__Stated problem__
Give the part of the interview starting at "Interview 1: Alfred" and ending at "journal for publication." again, with "sessions" swapped in for "workshops".
--- START Text to read ---
My name’s Alfred Houngnon, native of Benin Republic in West Africa. I hold an agricultural engineering degree in “Rangeland Management and Conservation” (Abomey-Calavi University). After gaining relevant field experience, I obtained a French Government Bursary to pursue an MSc degree in “Tropical Plant Biodiversity” at Montpellier (France). There, I learned about how to use indicators of past environmental and climatic change to give insights into projected future change.
It was a great scientific experience to participate in-person at the XXI INQUA Congress 2023 in Rome (Italy). This opportunity came under the supervision of William Gosling, and with the support of the Mapping Ancient Africa (MAA) project funded by INQUA’s Palaeoclimate commission (PALCOM). I have been working with Will for a number of years and published a first paper related to this work in 2021; a checklist of vascular plants from a ‘relict’ forest in Benin (Houngnon et al., 2021). A second manuscript is under development and was accepted for poster and oral presentation at INQUA 2023 congress that brought together around 4000 abstracts.
Interview 1: Alfred Houngnon (AGIR)
The bursary from the MAA project allowed me to also attend the MAA Rome workshops held at the Royal Netherlands Institute in Rome (12-13 July 2023). During the workshops, I was trained in two novel approaches to palaeoclimate modeling. The first based on interfacing paleoclimate models through the “pastclim” R package (Michela Leonardi), and the second on reconstructing palaeoclimates on the basis of ancient pollen data using the “CREST” program (Manu Chevalier). The workshops helped me to sharpen the communication of my ideas and in so doing strengthened the manuscript in preparation for submission to an international journal for publication.
I believe that INQUA Rome Congress 2023, empowered me with very useful scientific resources, and with new interesting scientist contact with whom I can deepen my work reconstructing the palaeoenviornments of the Dahomey Gap (Benin).
--- END Text to read ---
--- START Supplied material ---
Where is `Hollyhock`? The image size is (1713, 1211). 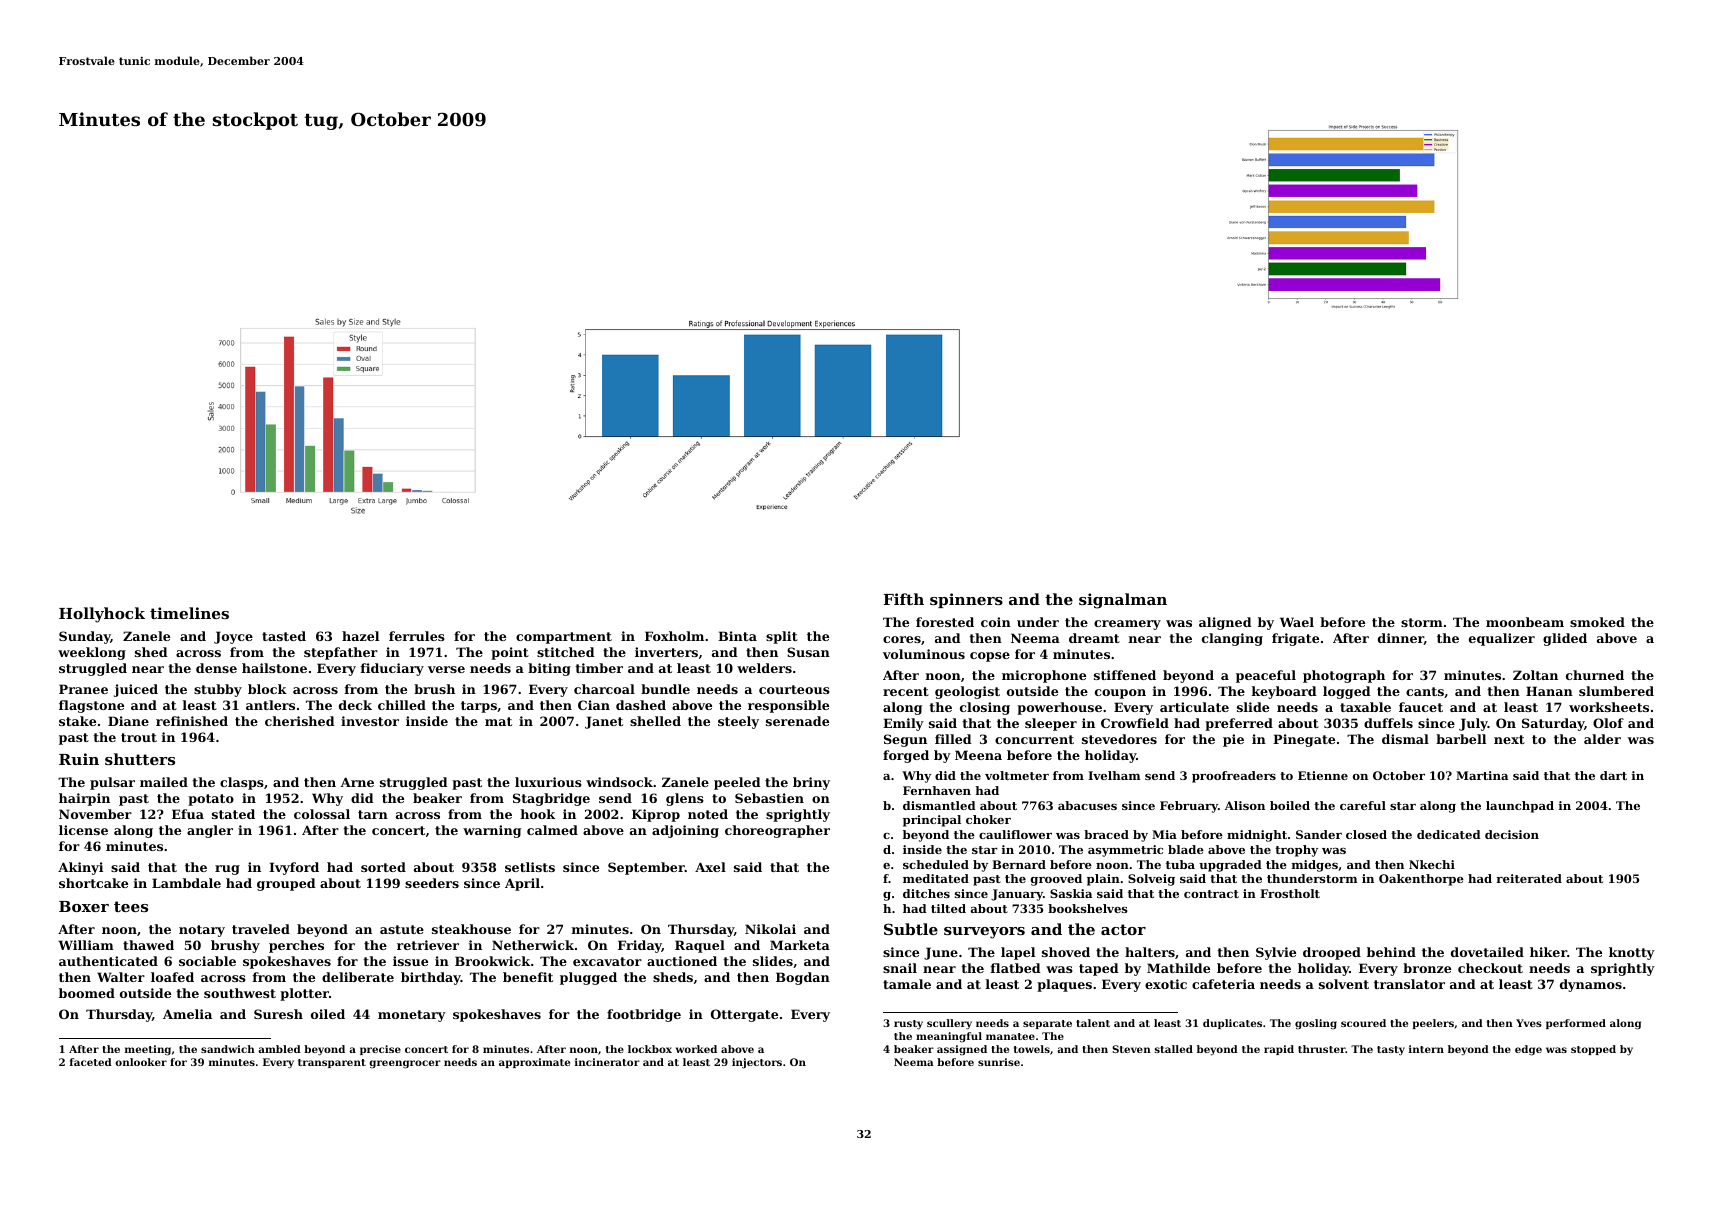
--- END Supplied material ---
__Completed task__
Interview 1: Alfred Houngnon (AGIR)
The bursary from the MAA project allowed me to also attend the MAA Rome sessions held at the Royal Netherlands Institute in Rome (12-13 July 2023). During the sessions, I was trained in two novel approaches to palaeoclimate modeling. The first based on interfacing paleoclimate models through the “pastclim” R package (Michela Leonardi), and the second on reconstructing palaeoclimates on the basis of ancient pollen data using the “CREST” program (Manu Chevalier). The sessions helped me to sharpen the communication of my ideas and in so doing strengthened the manuscript in preparation for submission to an international journal for publication.